- Data entries -
★ ★ ★

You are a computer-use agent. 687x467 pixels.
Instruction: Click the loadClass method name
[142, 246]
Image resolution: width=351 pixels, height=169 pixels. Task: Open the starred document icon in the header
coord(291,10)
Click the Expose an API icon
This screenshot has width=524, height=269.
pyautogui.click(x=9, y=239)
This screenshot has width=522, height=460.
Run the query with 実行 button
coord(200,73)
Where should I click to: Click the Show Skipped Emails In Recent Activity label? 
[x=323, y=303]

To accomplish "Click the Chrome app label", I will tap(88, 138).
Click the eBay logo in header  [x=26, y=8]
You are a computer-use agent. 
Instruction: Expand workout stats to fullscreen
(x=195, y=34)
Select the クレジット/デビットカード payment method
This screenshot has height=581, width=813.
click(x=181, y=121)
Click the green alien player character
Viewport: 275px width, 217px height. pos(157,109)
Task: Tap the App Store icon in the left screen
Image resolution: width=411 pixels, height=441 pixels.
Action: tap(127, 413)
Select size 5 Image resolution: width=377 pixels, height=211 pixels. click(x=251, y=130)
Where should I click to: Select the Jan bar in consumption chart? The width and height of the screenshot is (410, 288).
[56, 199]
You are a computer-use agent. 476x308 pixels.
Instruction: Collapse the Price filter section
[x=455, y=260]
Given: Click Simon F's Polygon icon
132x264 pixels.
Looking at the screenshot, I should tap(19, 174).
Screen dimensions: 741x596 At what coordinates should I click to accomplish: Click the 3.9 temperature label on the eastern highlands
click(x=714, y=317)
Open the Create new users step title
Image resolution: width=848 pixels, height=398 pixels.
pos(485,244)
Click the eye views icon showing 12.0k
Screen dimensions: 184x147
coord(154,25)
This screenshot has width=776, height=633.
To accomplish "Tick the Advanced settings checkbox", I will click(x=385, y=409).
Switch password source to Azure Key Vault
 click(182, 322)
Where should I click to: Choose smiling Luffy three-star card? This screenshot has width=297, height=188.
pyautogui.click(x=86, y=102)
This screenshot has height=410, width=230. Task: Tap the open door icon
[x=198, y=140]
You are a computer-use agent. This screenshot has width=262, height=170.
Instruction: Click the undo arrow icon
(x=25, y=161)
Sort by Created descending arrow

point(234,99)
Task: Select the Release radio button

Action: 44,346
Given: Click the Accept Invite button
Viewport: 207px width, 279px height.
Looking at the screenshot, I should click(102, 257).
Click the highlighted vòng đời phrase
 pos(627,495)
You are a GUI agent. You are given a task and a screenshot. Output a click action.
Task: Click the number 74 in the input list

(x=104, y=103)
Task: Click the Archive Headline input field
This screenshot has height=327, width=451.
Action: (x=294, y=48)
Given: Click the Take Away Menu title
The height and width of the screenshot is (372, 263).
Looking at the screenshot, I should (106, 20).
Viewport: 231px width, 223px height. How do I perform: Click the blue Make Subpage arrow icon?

★ ★ ★

- Task requirements -
Reproduce the data exactly, character for character.

- Result -
You are a computer-use agent. 687x467 pixels.
Instruction: Click the loadClass method name
[142, 246]
Image resolution: width=351 pixels, height=169 pixels. Task: Open the starred document icon in the header
coord(291,10)
Click the Expose an API icon
This screenshot has width=524, height=269.
pyautogui.click(x=9, y=239)
This screenshot has width=522, height=460.
Run the query with 実行 button
coord(200,73)
Where should I click to: Click the Show Skipped Emails In Recent Activity label? 
[x=323, y=303]

To accomplish "Click the Chrome app label", I will tap(88, 138).
Click the eBay logo in header  [x=26, y=8]
You are a computer-use agent. 
Instruction: Expand workout stats to fullscreen
(x=195, y=34)
Select the クレジット/デビットカード payment method
This screenshot has height=581, width=813.
click(x=181, y=121)
Click the green alien player character
Viewport: 275px width, 217px height. pos(157,109)
Task: Tap the App Store icon in the left screen
Image resolution: width=411 pixels, height=441 pixels.
Action: tap(127, 413)
Select size 5 Image resolution: width=377 pixels, height=211 pixels. click(x=251, y=130)
Where should I click to: Select the Jan bar in consumption chart? The width and height of the screenshot is (410, 288).
[56, 199]
You are a computer-use agent. 476x308 pixels.
Instruction: Collapse the Price filter section
[x=455, y=260]
Given: Click Simon F's Polygon icon
132x264 pixels.
Looking at the screenshot, I should tap(19, 174).
Screen dimensions: 741x596 At what coordinates should I click to accomplish: Click the 3.9 temperature label on the eastern highlands
click(x=714, y=317)
Open the Create new users step title
Image resolution: width=848 pixels, height=398 pixels.
pos(485,244)
Click the eye views icon showing 12.0k
Screen dimensions: 184x147
coord(154,25)
This screenshot has width=776, height=633.
To accomplish "Tick the Advanced settings checkbox", I will click(x=385, y=409).
Switch password source to Azure Key Vault
 click(182, 322)
Where should I click to: Choose smiling Luffy three-star card? This screenshot has width=297, height=188.
pyautogui.click(x=86, y=102)
This screenshot has height=410, width=230. Task: Tap the open door icon
[x=198, y=140]
You are a computer-use agent. This screenshot has width=262, height=170.
Instruction: Click the undo arrow icon
(x=25, y=161)
Sort by Created descending arrow

point(234,99)
Task: Select the Release radio button

Action: 44,346
Given: Click the Accept Invite button
Viewport: 207px width, 279px height.
Looking at the screenshot, I should click(102, 257).
Click the highlighted vòng đời phrase
 pos(627,495)
You are a GUI agent. You are given a task and a screenshot. Output a click action.
Task: Click the number 74 in the input list

(x=104, y=103)
Task: Click the Archive Headline input field
This screenshot has height=327, width=451.
Action: (x=294, y=48)
Given: Click the Take Away Menu title
The height and width of the screenshot is (372, 263).
Looking at the screenshot, I should (106, 20).
Viewport: 231px width, 223px height. How do I perform: Click the blue Make Subpage arrow icon?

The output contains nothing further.